_Task instructions:_ Could you repeat, word for word, the line with "Click the answer box containing 8 + 7x" and every line after it in the records below, leaving out any pictures?

_Supplied records:_
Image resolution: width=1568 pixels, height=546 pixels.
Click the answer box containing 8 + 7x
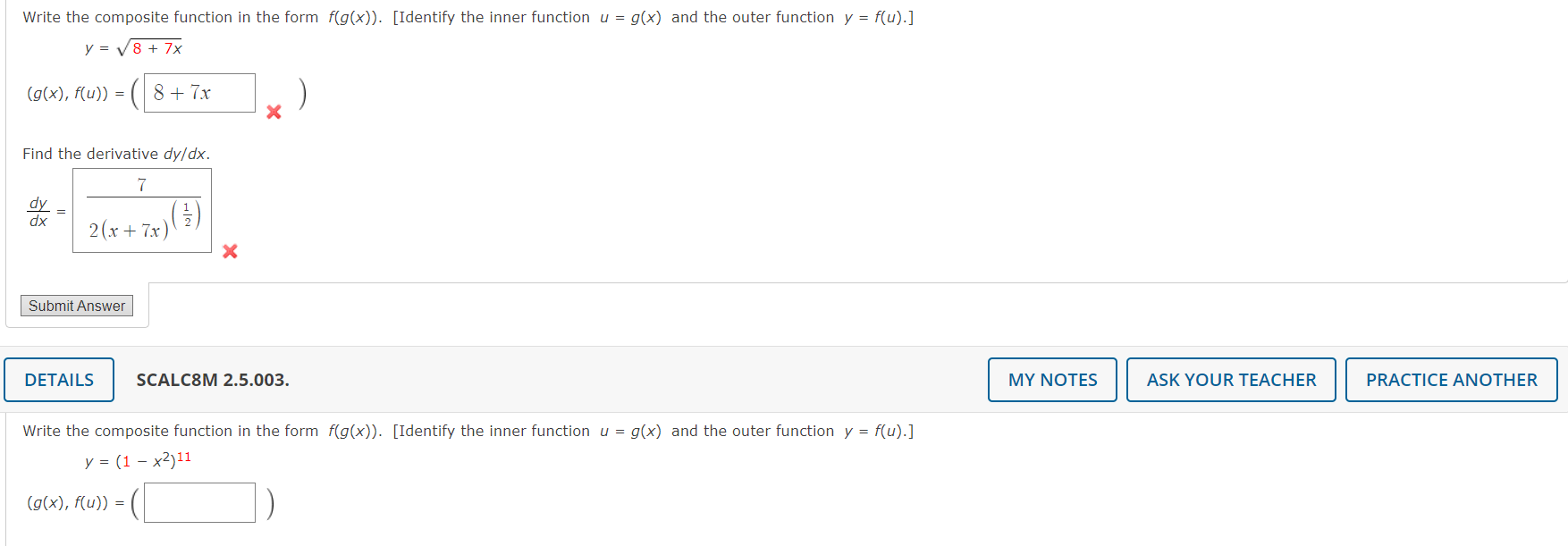pos(198,92)
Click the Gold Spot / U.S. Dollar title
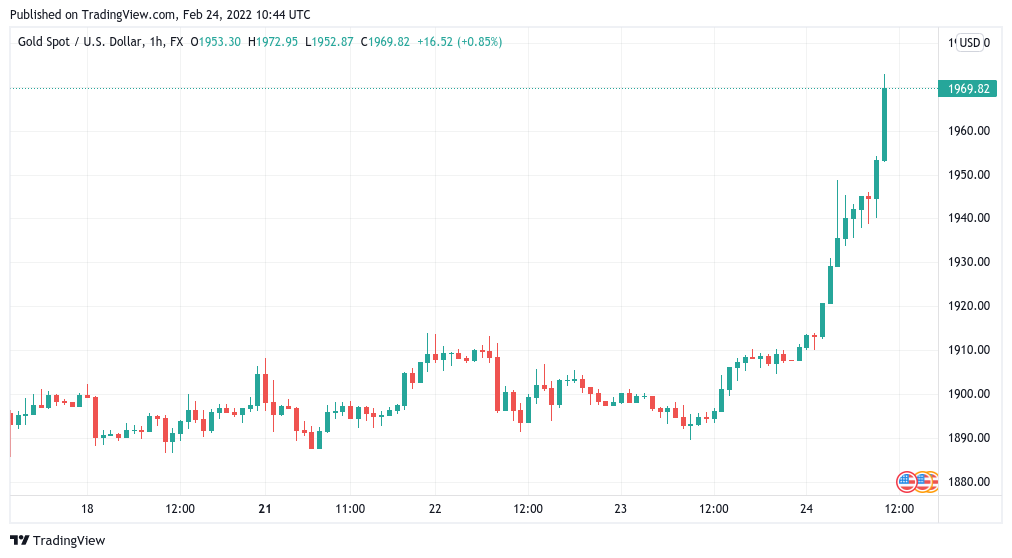The image size is (1012, 558). pos(79,42)
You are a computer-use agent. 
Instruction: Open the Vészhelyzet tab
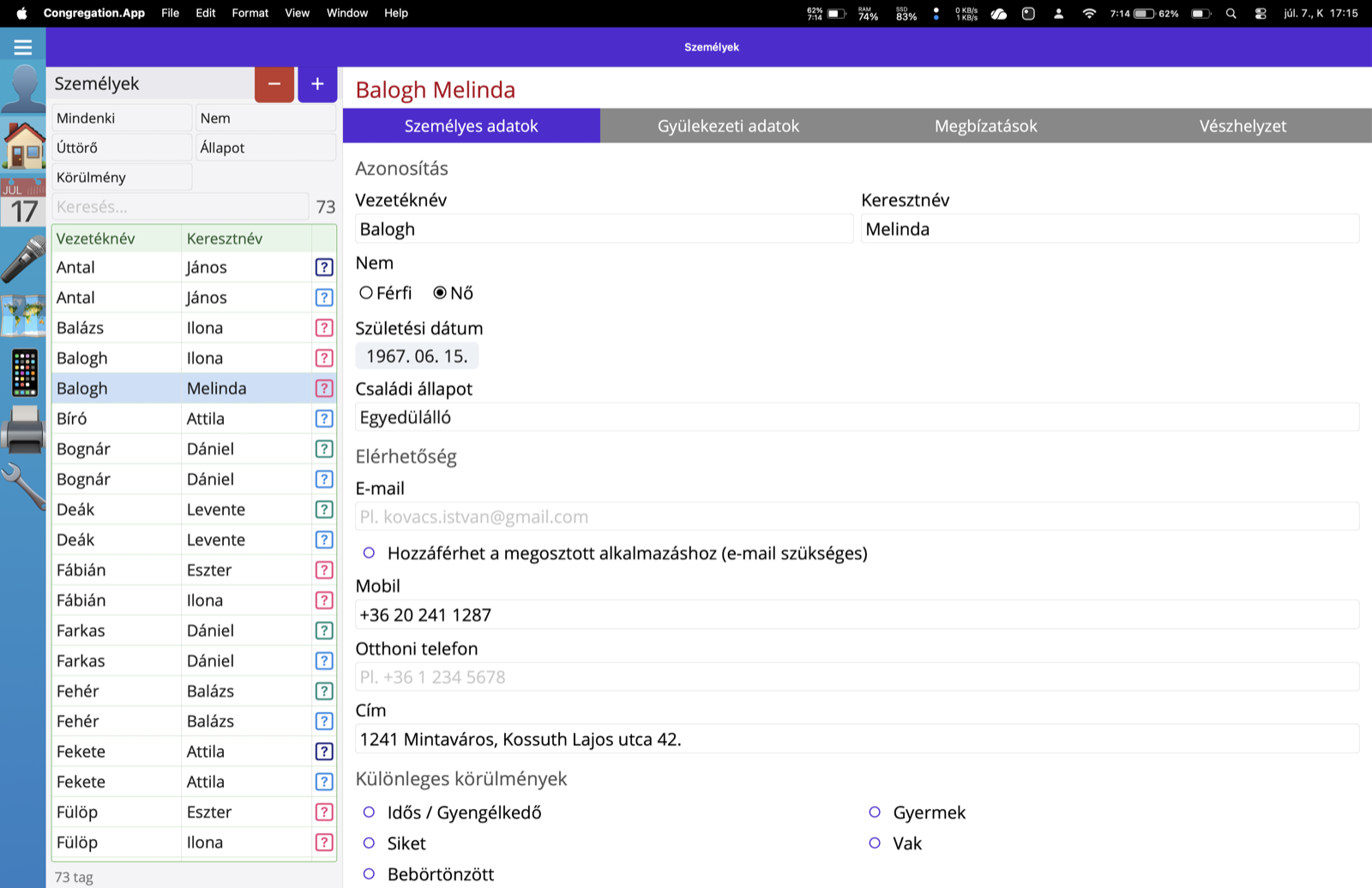click(x=1243, y=126)
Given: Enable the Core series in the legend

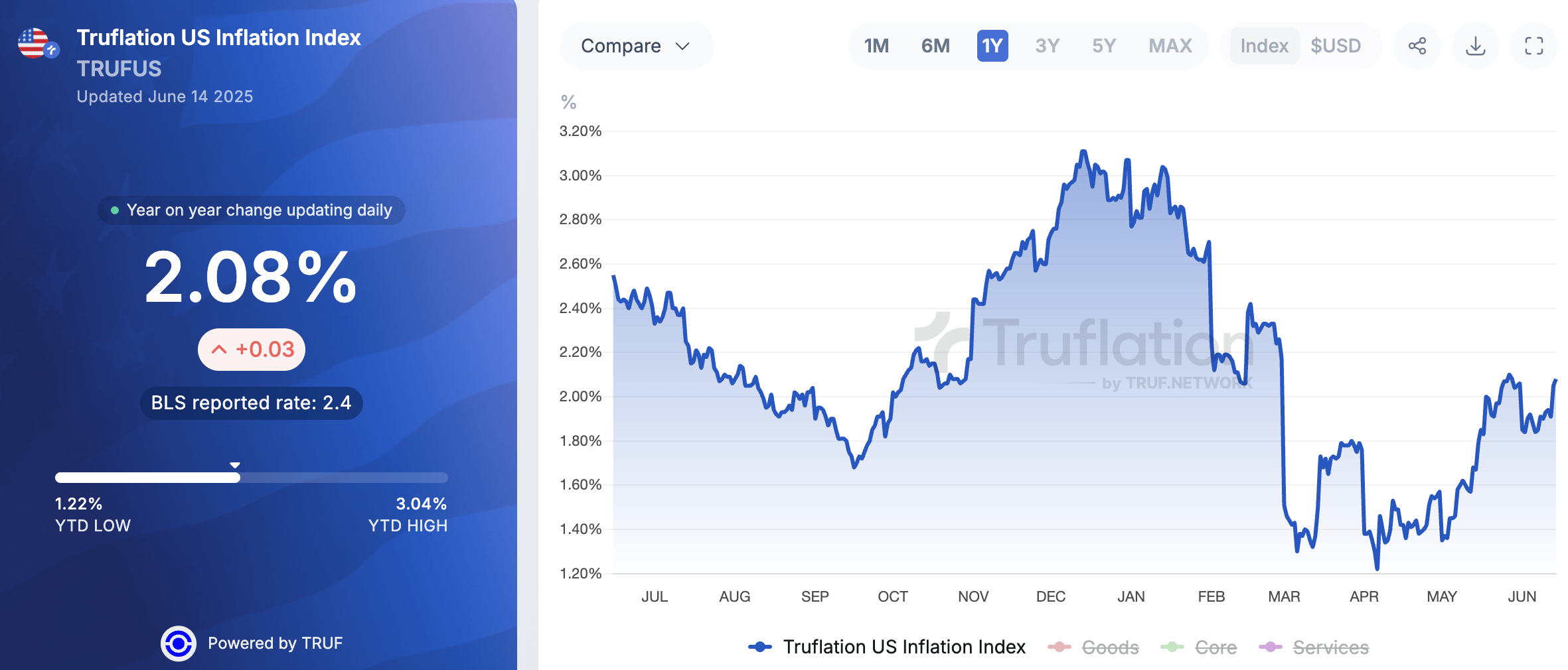Looking at the screenshot, I should click(x=1216, y=647).
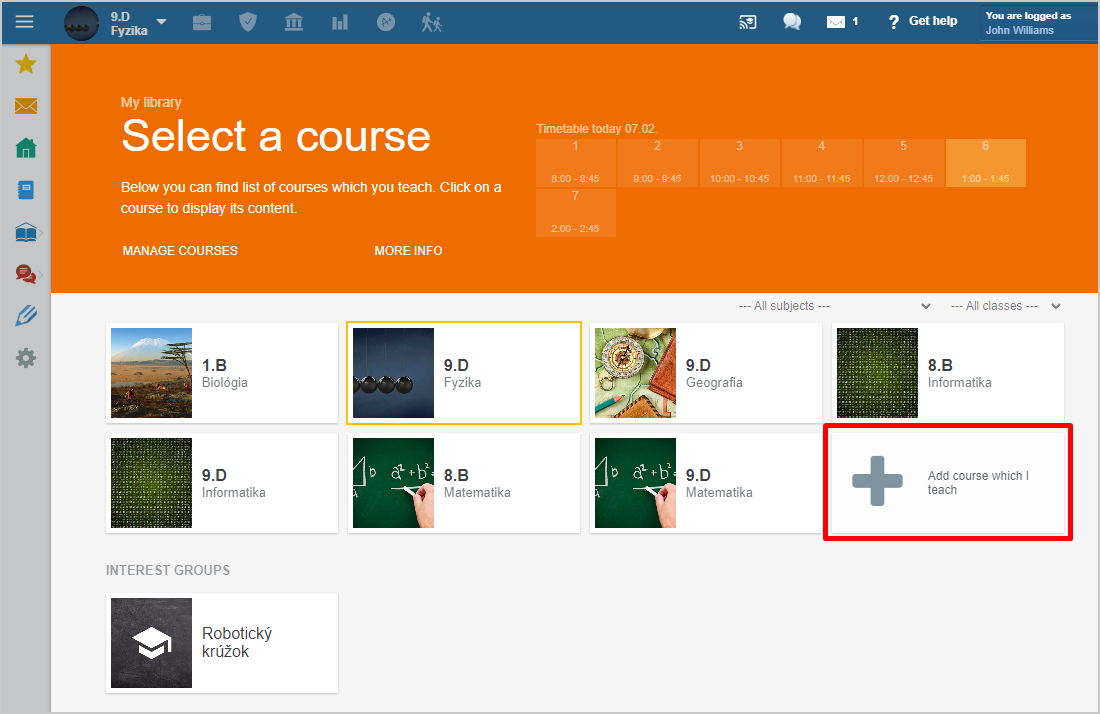Click Add course which I teach
Viewport: 1100px width, 714px height.
(x=947, y=482)
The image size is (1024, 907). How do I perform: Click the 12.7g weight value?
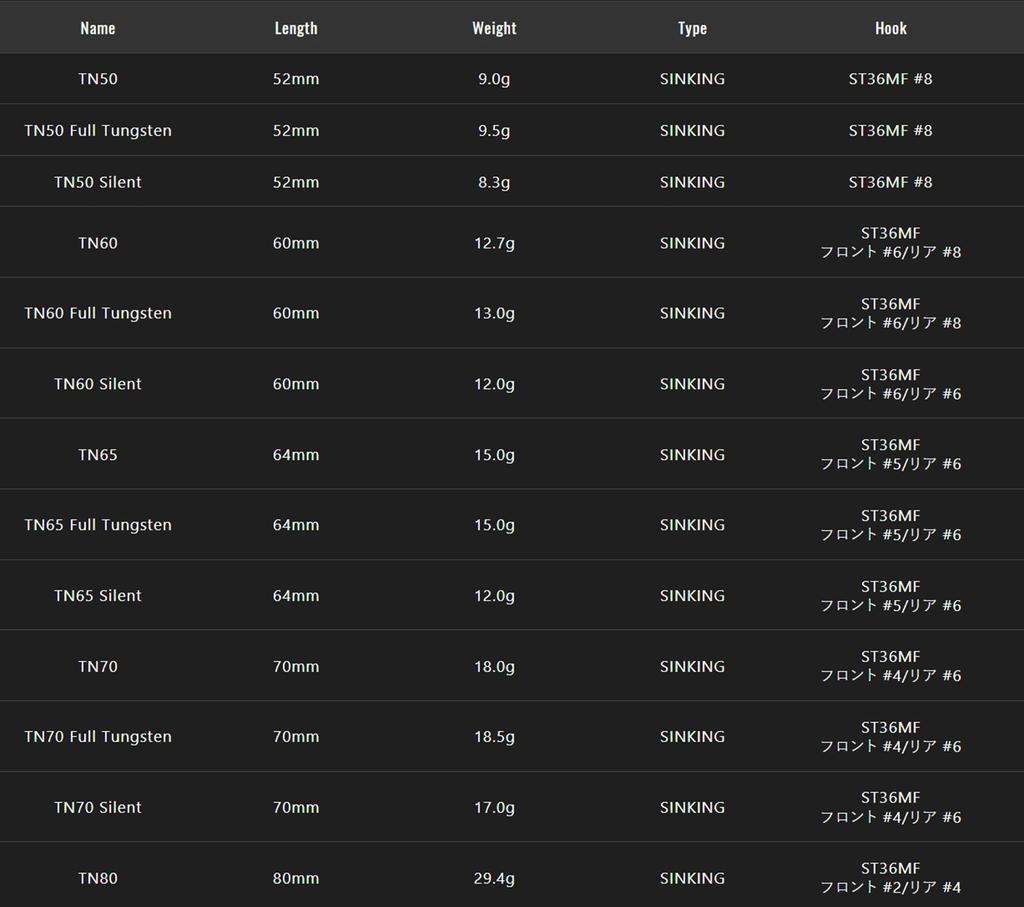click(x=494, y=243)
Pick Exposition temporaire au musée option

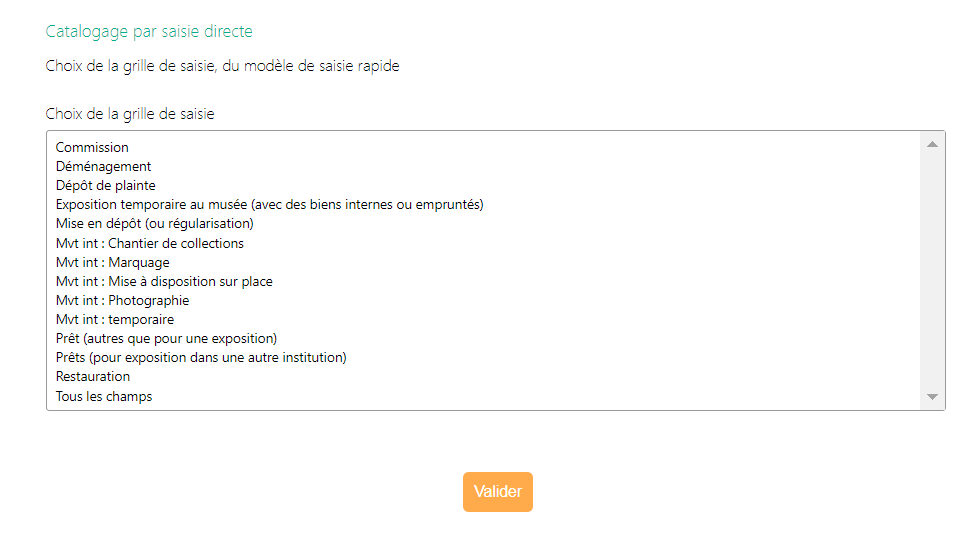click(x=269, y=204)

_Exercise result:_
Click the answer box containing 8 + 7x
pos(198,92)
Click the Gold Spot / U.S. Dollar title
The image size is (1012, 558). pos(79,42)
You are a computer-use agent. 
Instruction: Open the Vészhelyzet tab
click(x=1243, y=126)
Given: Enable the Core series in the legend

Looking at the screenshot, I should click(x=1216, y=647).
Click Add course which I teach
Viewport: 1100px width, 714px height.
(x=947, y=482)
The image size is (1024, 907). How do I perform: Click the 12.7g weight value?
click(x=494, y=243)
Pick Exposition temporaire au musée option

click(x=269, y=204)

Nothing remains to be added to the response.